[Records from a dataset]
..........

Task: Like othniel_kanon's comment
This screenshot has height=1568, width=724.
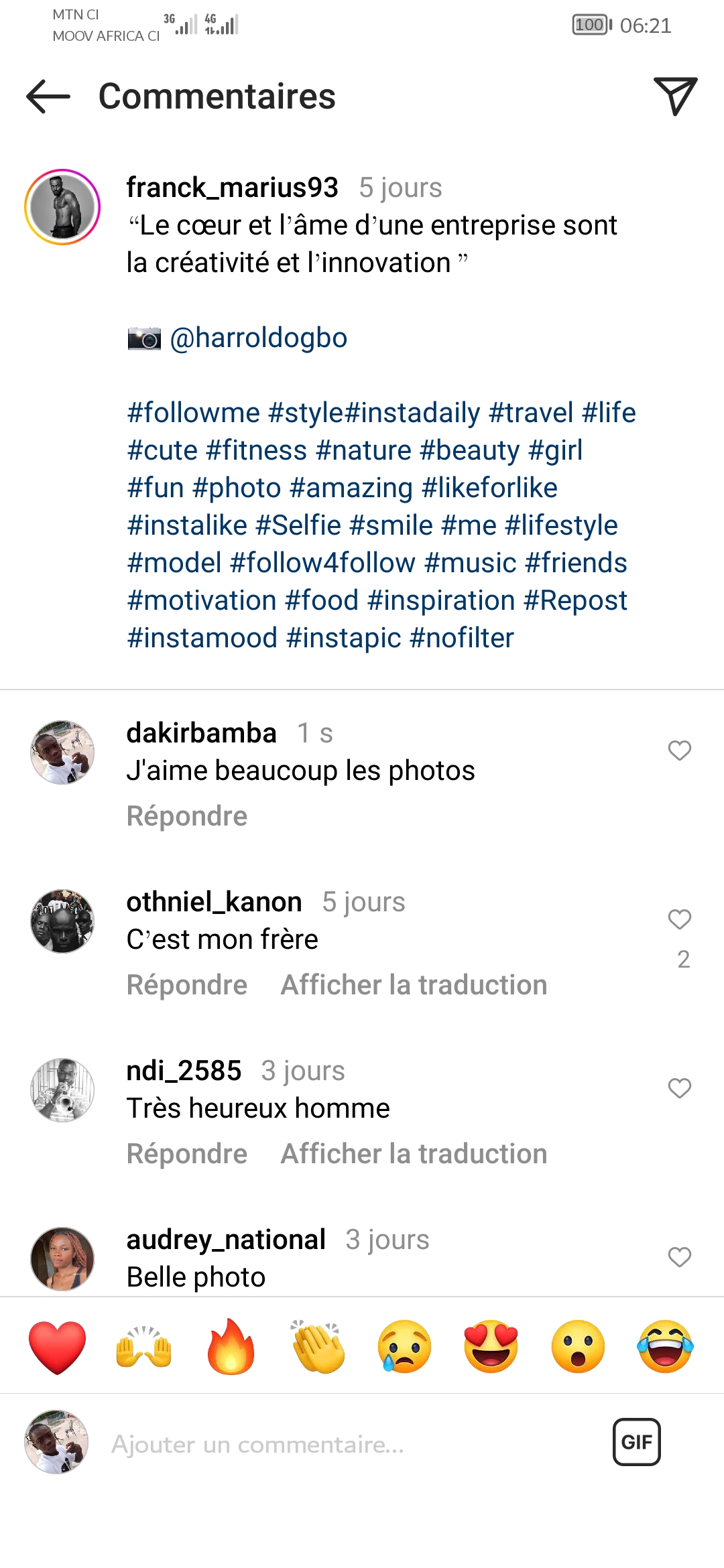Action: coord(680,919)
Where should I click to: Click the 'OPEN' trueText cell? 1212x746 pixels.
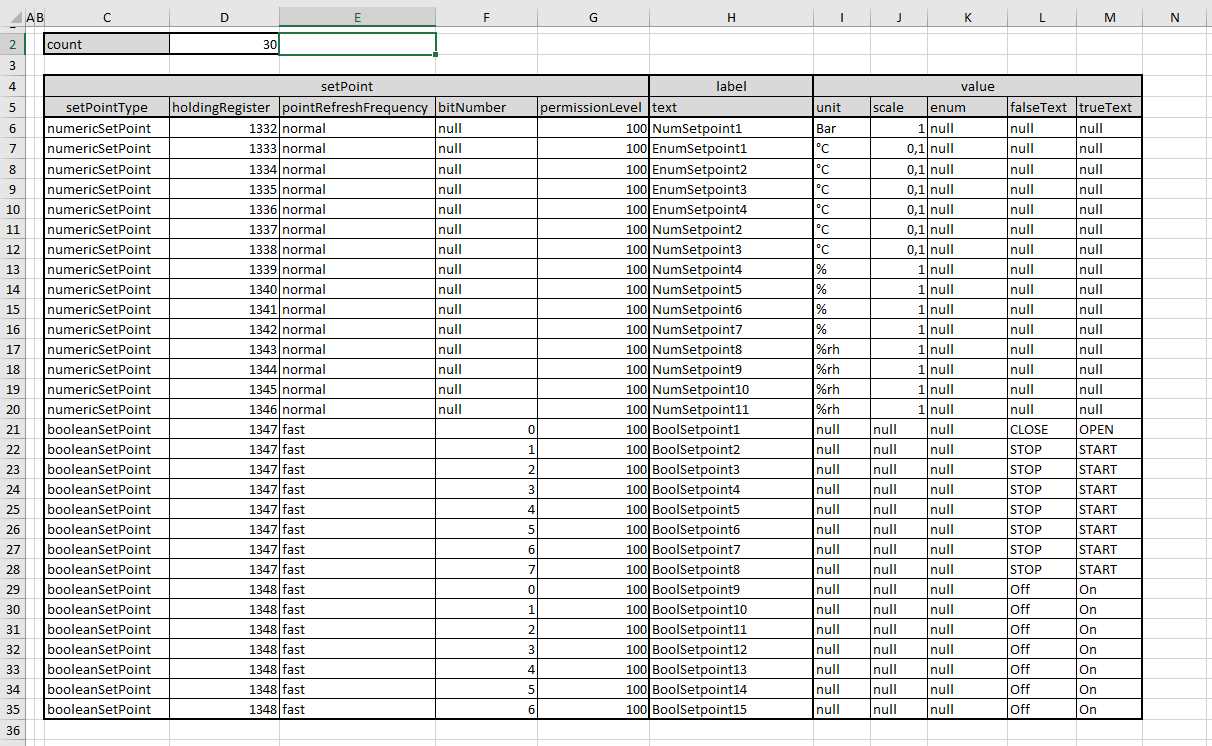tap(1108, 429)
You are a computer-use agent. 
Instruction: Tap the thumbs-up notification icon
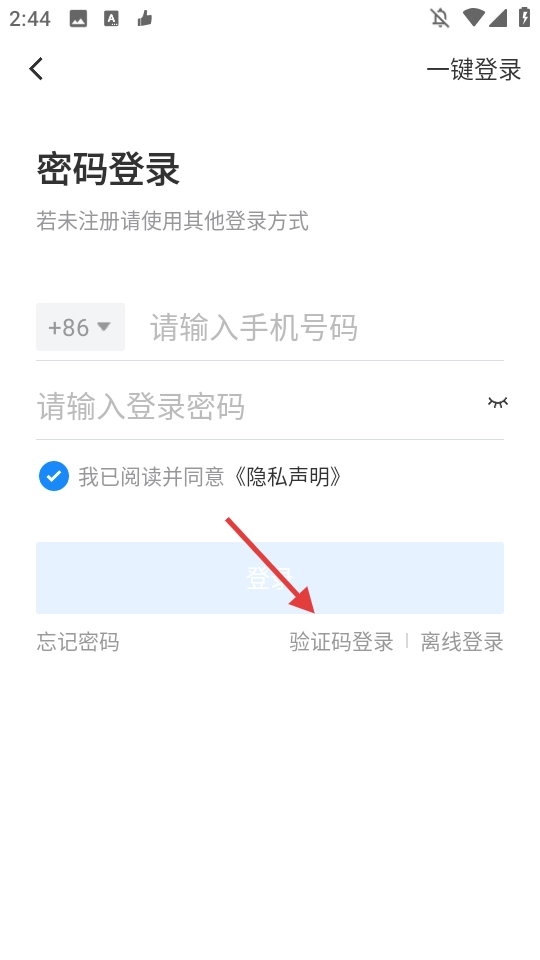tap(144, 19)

..........

Requirement:
The records above should be returned word for word, with every picture left out.

Output of the task:
Task: Like othniel_kanon's comment
This screenshot has height=1568, width=724.
Action: coord(680,919)
Where should I click to: Click the 'OPEN' trueText cell? 1212x746 pixels.
tap(1108, 429)
You are a computer-use agent. 
Instruction: Tap the thumbs-up notification icon
tap(144, 19)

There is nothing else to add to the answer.